Elon Musk will auch nach dem geplanten Rekord-Börsengang von SpaceX den Verwaltungsrat seiner Weltraumfirma kontrollieren. In dem Börsenprospekt heißt es, das Gremium müsse abweichend von den üblichen Gepflogenheiten nicht mehrheitlich aus unabhängigen Personen bestehen. Lediglich der Prüfungsausschuss werde extern besetzt.
SpaceX wird voraussichtlich im Juni an der Wall Street debütieren. Mit einem angestrebten Emissionserlös von 75 Milliarden Dollar, rund 63,92 Milliarden Euro, wäre der Börsengang der bislang größte überhaupt. Experten trauen dem Unternehmen eine Marktkapitalisierung von 1,75 Billionen Dollar zu.
Zu SpaceX gehören unter anderem der Satellitenbetreiber Starlink, der Kurznachrichtendienst X und der KI-Entwickler xAI. Der Antrag auf Börsenzulassung, den Reuters einsehen konnte, ist bislang vertraulich. Dieses Verfahren ist in den USA nicht unüblich.

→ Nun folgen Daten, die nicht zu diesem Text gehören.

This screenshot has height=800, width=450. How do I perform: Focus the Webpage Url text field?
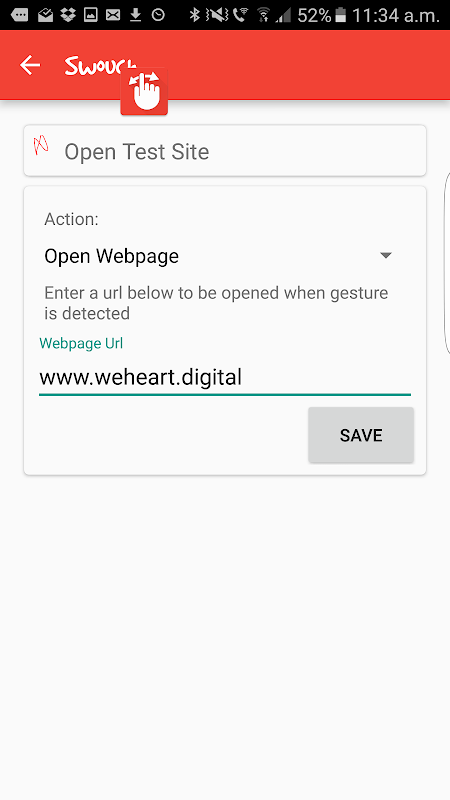[x=224, y=378]
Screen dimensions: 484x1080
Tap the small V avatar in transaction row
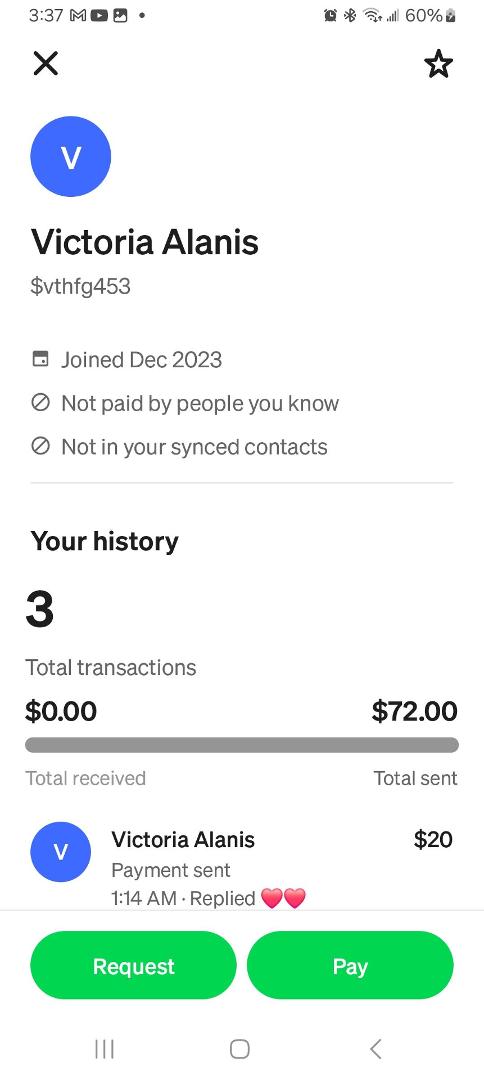(61, 852)
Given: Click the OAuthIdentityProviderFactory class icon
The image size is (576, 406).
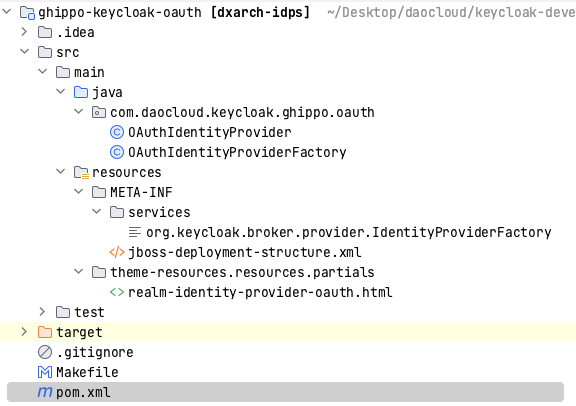Looking at the screenshot, I should 117,152.
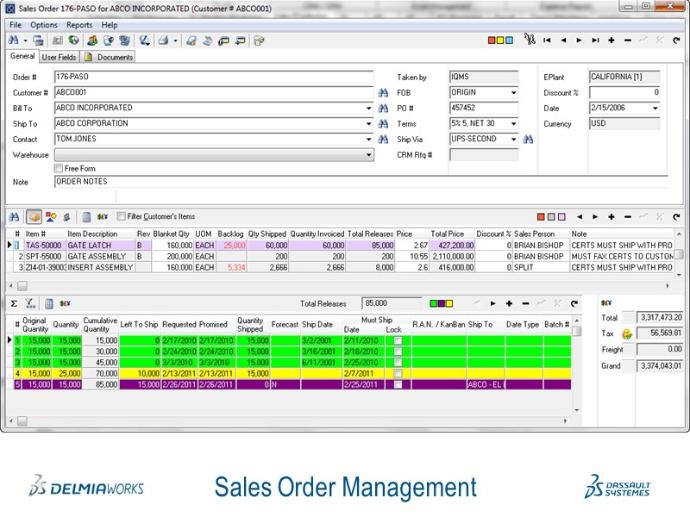Click the refresh icon in top navigator
The width and height of the screenshot is (690, 517).
[674, 41]
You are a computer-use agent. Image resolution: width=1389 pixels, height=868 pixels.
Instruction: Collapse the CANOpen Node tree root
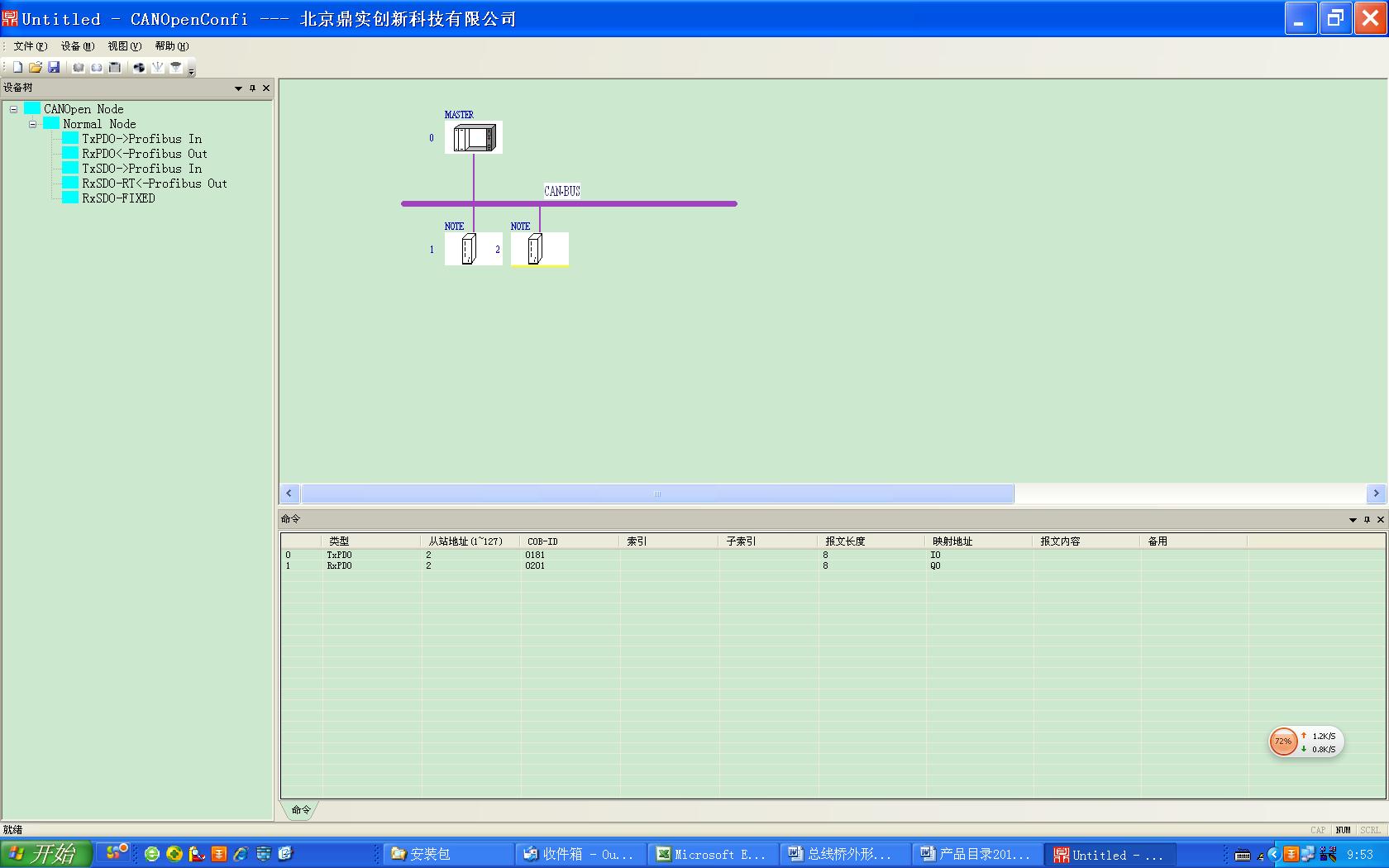[13, 109]
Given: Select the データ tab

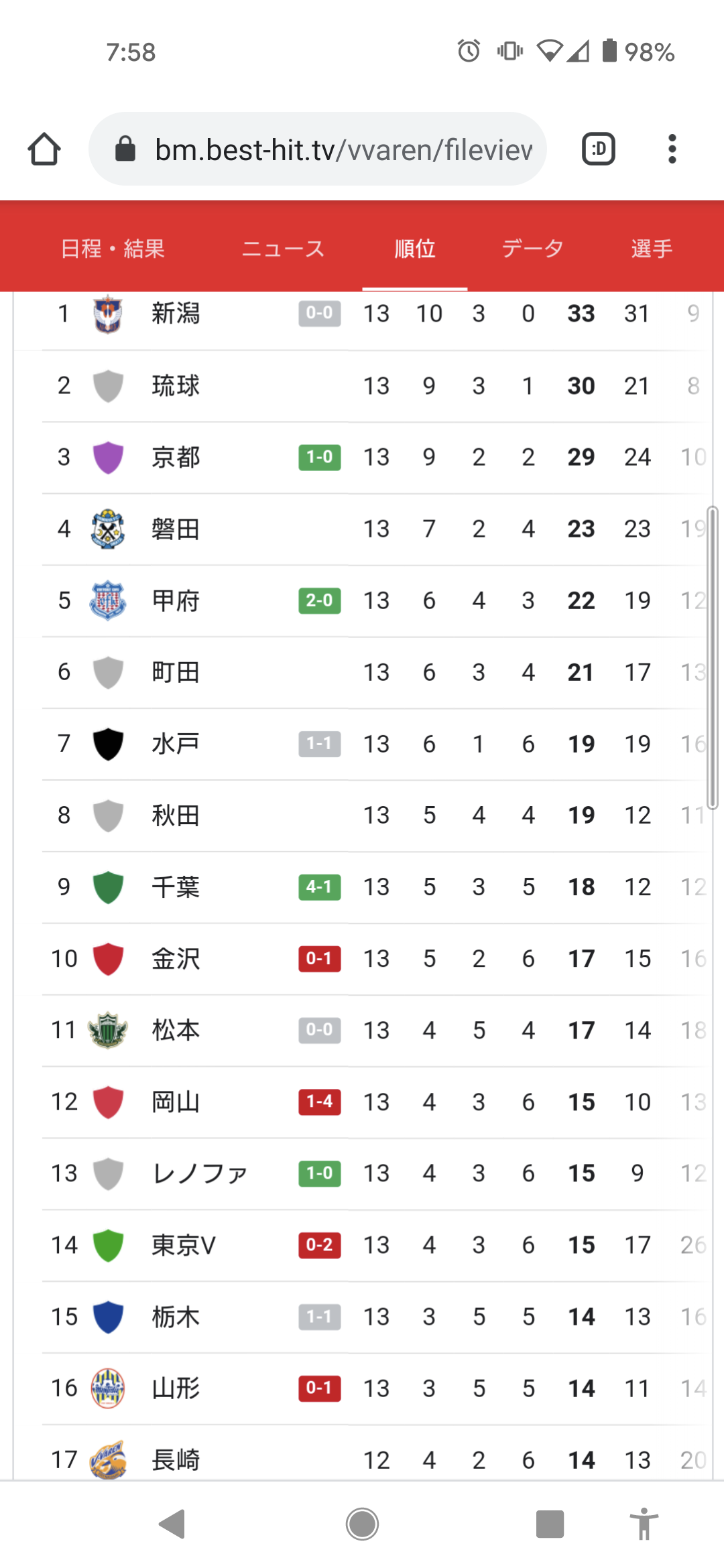Looking at the screenshot, I should tap(532, 249).
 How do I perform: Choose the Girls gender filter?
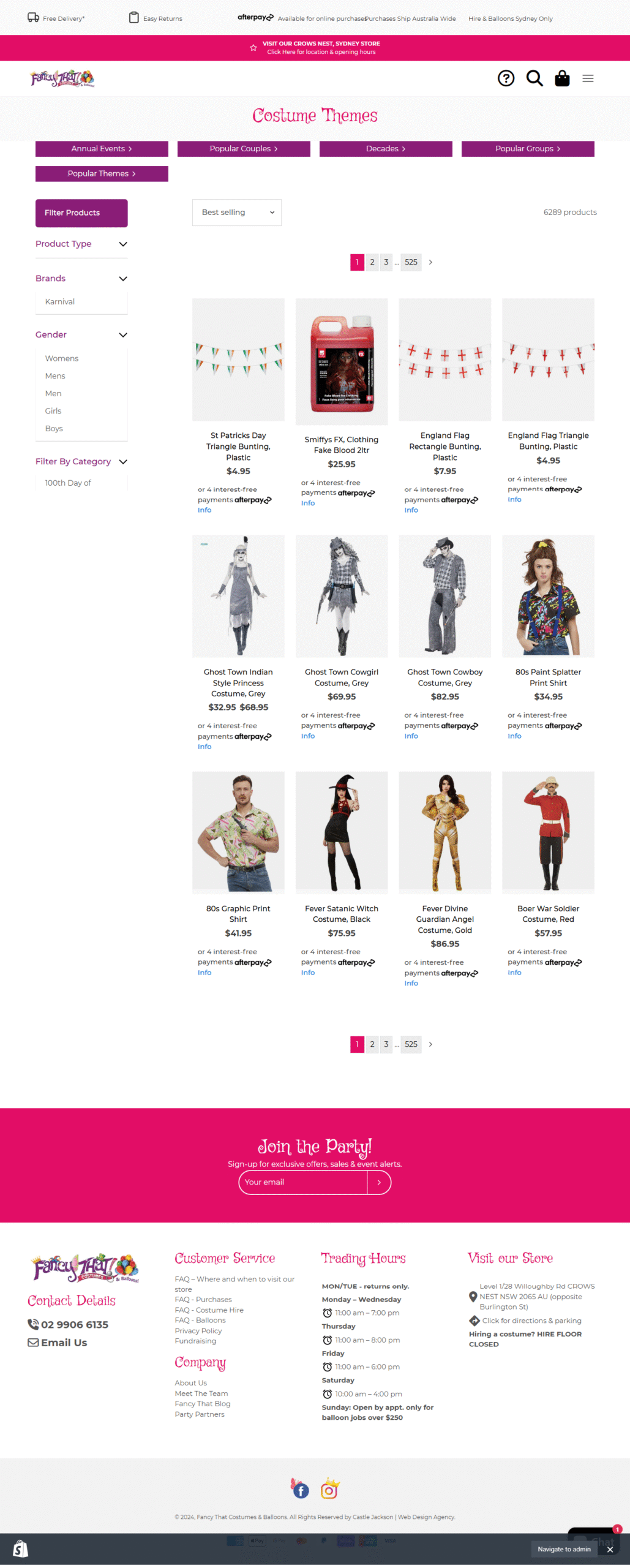tap(53, 411)
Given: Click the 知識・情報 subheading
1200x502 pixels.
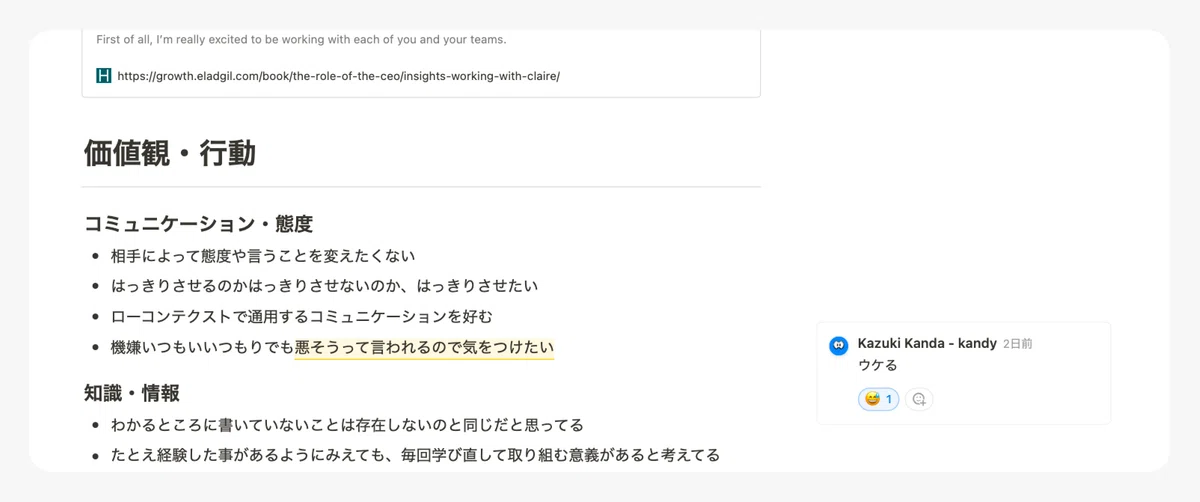Looking at the screenshot, I should click(x=131, y=393).
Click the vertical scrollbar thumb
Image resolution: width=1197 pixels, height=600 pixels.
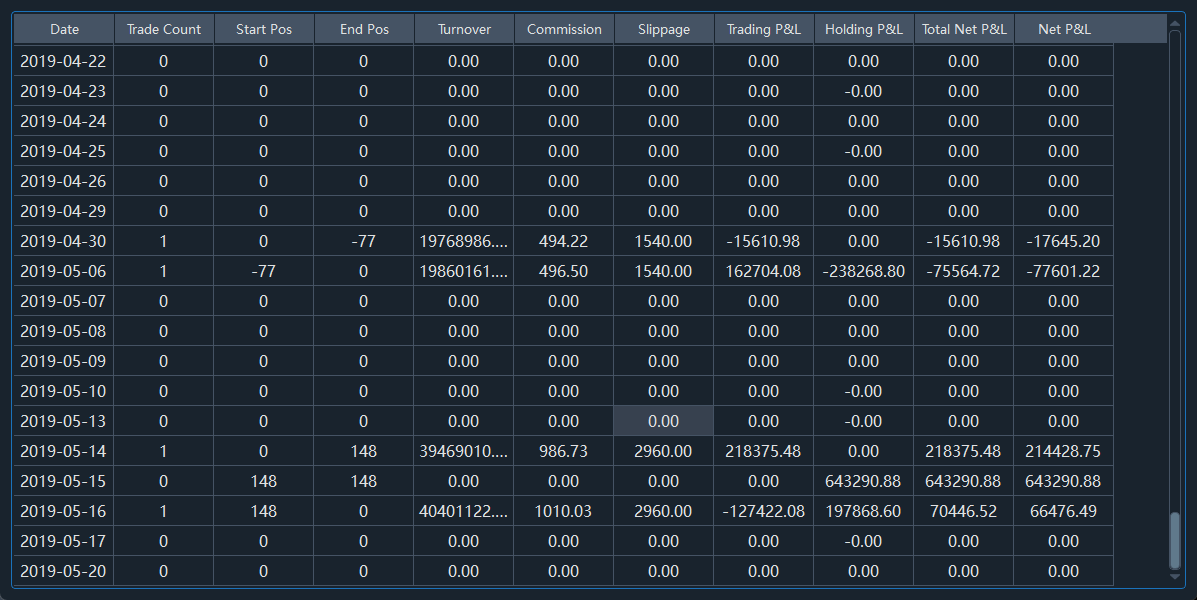tap(1175, 540)
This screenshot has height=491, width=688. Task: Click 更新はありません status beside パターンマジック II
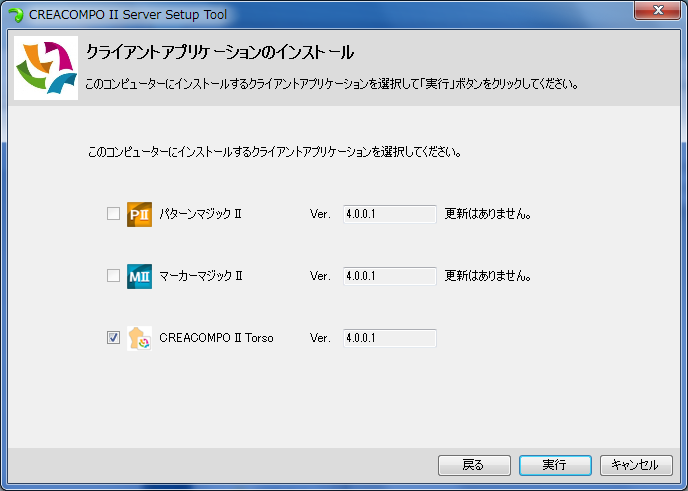tap(487, 214)
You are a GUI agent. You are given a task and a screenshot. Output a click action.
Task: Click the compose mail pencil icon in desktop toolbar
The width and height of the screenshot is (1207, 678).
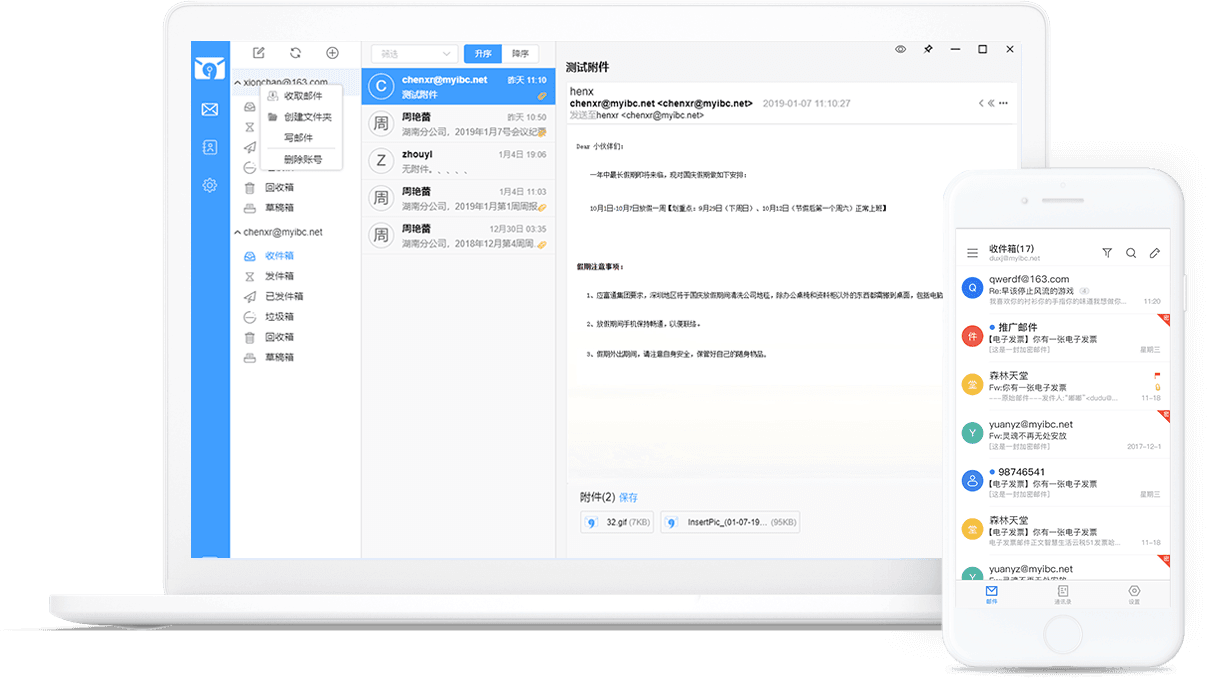[259, 53]
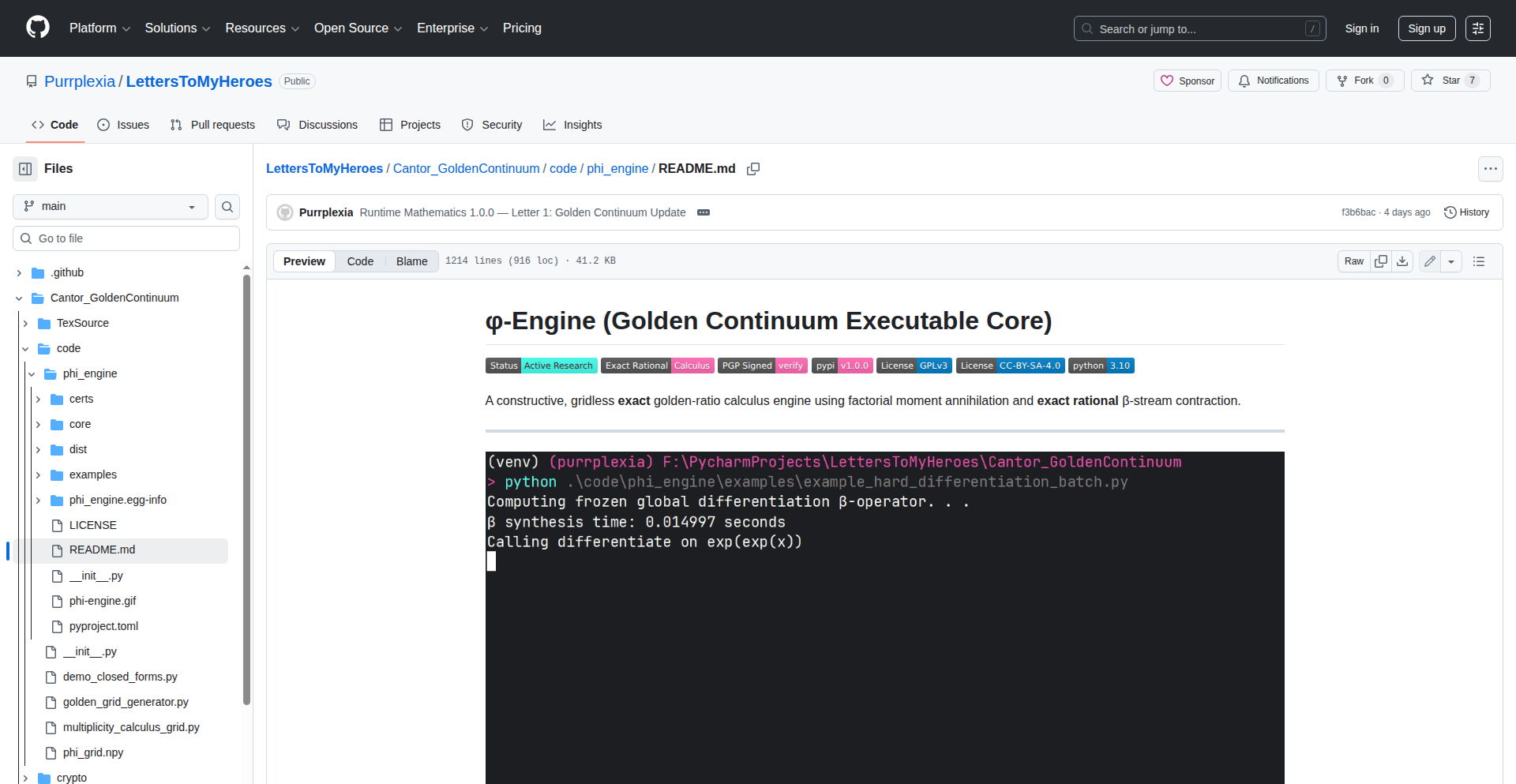Open the main branch dropdown
This screenshot has width=1516, height=784.
pos(111,207)
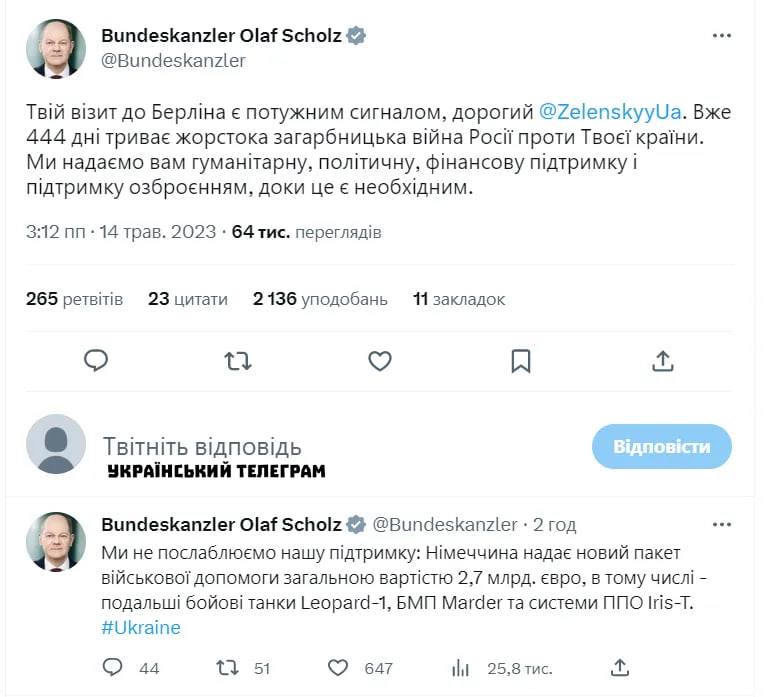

Vor allem Technologiefirmen halten Informationen über ihre Projekte und deren Entwicklungsstand häufig möglichst lange unter Verschluss. Musk würde mit der geplanten Struktur des Verwaltungsrats sicherstellen, dass er auch nach dem Börsengang die Kontrolle über das Unternehmen behält.